We had presents and pancakes.
(And if it looks like the boy is wearing the same T-shirt on Friday morning that he wore on Thursday evening, it’s because the boy is wearing the same T-shirt. Teenage boys go to bed at night in whatever they wore that day. There is no need for pajamas, when you have perfectly good clothes on.)
(Another thing that I don’t understand about the male tribe.)
… we were off.
Hubs and I went because we were the adults with legitimate driver’s licenses who could legally rent golf carts. The boys assured us that they would be USING US for the sole purpose of securing carts, and that they — however underage they might be — would be doing the driving, so please SIT TO THE SIDE OF THE CART AND DON’T COMMENT IF I TEND TO TIP IT A LITTLE ON THE HILLS.

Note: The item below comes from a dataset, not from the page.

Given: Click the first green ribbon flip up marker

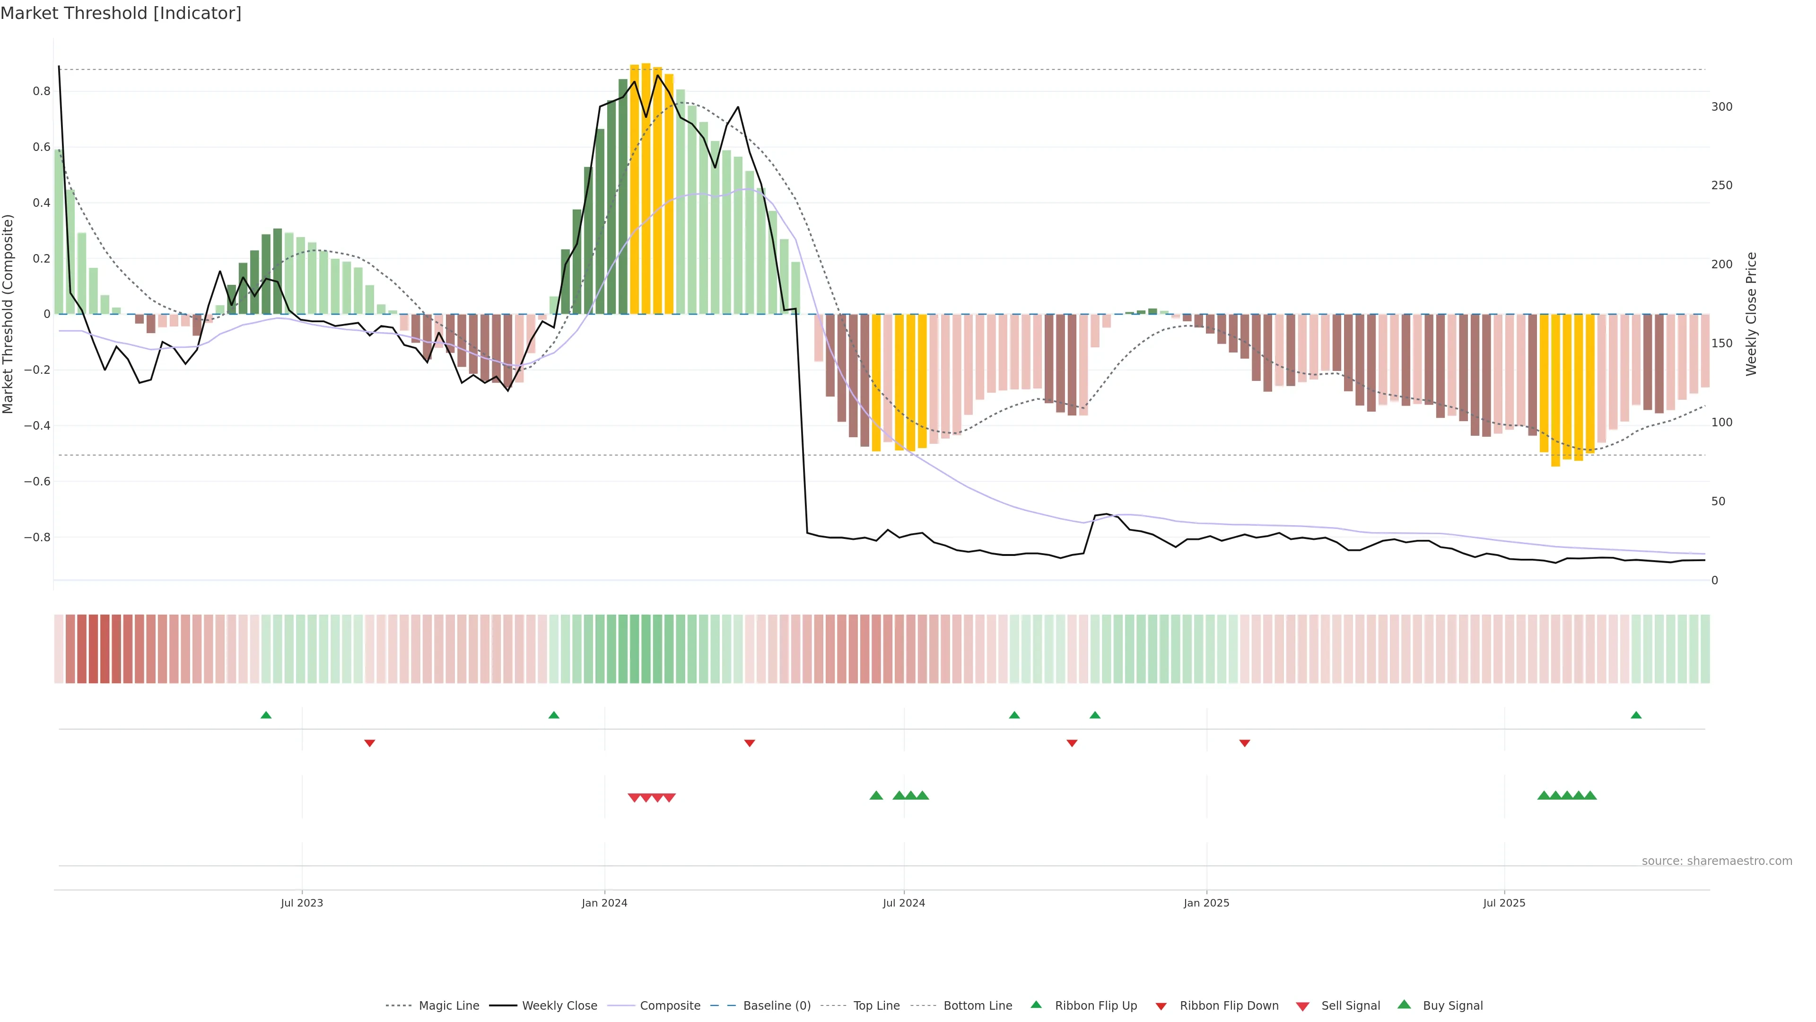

Ben opted for his traditional cowboy attire for eighteen holes of golf, and I loved it. That kid can rope a steer, ride a bull, castrate a calf, jump fences on horses, and drive a feed truck, and he’s only thirteen. He’s amazing.
We only had two carts, and three underage drivers.
There was all manner of arguing about WHO WOULD DRIVE WHEN, let me tell you.
I can’t remember when I last laughed as hard as I did on Friday, out on the golf course. In fact, we all pretty much had side aches from ALL. THE. LAUGHING.
They had do-overs.
They had double do-overs.
They picked balls up out of the weeds and tossed them onto the greens.
It was one giant, hysterical CHEAT SHOW.
Five enormous pancakes will only last forty-four minutes, before they are digested completely. This will leave a young boy ravenous, to the point that he believes death by starvation is about to happen.
So, Hubs and I ordered them cheeseburgers, which the nice gal from the clubhouse grill delivered to them on the eleventh hole.
… arguing over whose turn it was to drive a cart…
… and back to their game of Birthday Golf, with very few rules.
I have photographic evidence that they did indeed finish golfing the entire course, because I made those three boys pose with the flag after every hole was completed.
(Remember when the boy and Cousin B did that last year, when we golfed eighteen holes together? It was a fun tradition to keep up, since I had to be a caddy again for the entire golf course.)
The golf carts were returned.
Our sides hurt from gut-busting laughter.
And the boys were complaining that the cheeseburgers were SMALL CHEESEBURGERS… like cheeseburgers meant for a TODDLER MEAL… and they were starving again…
Raising boys takes a lot of food.
Especially since Enzo and I sang “The Lion Sleeps Tonight” in our golf cart, at the top of our lungs, with harmony and sound effects.
It was pretty much a musical.
So I’ll leave y’all here. Round Two of Birthday Fest ’14 will have to be blogged about tomorrow, because AIN’T NOBODY GOT TIME FOR THAT RIGHT NOW!
Y’all have a fantastic Monday.
(The boy is a bit sad today, because he’s looking the first day of the 8th grade square in the eyeballs… TWO WEEKS FROM TODAY, PEOPLE!)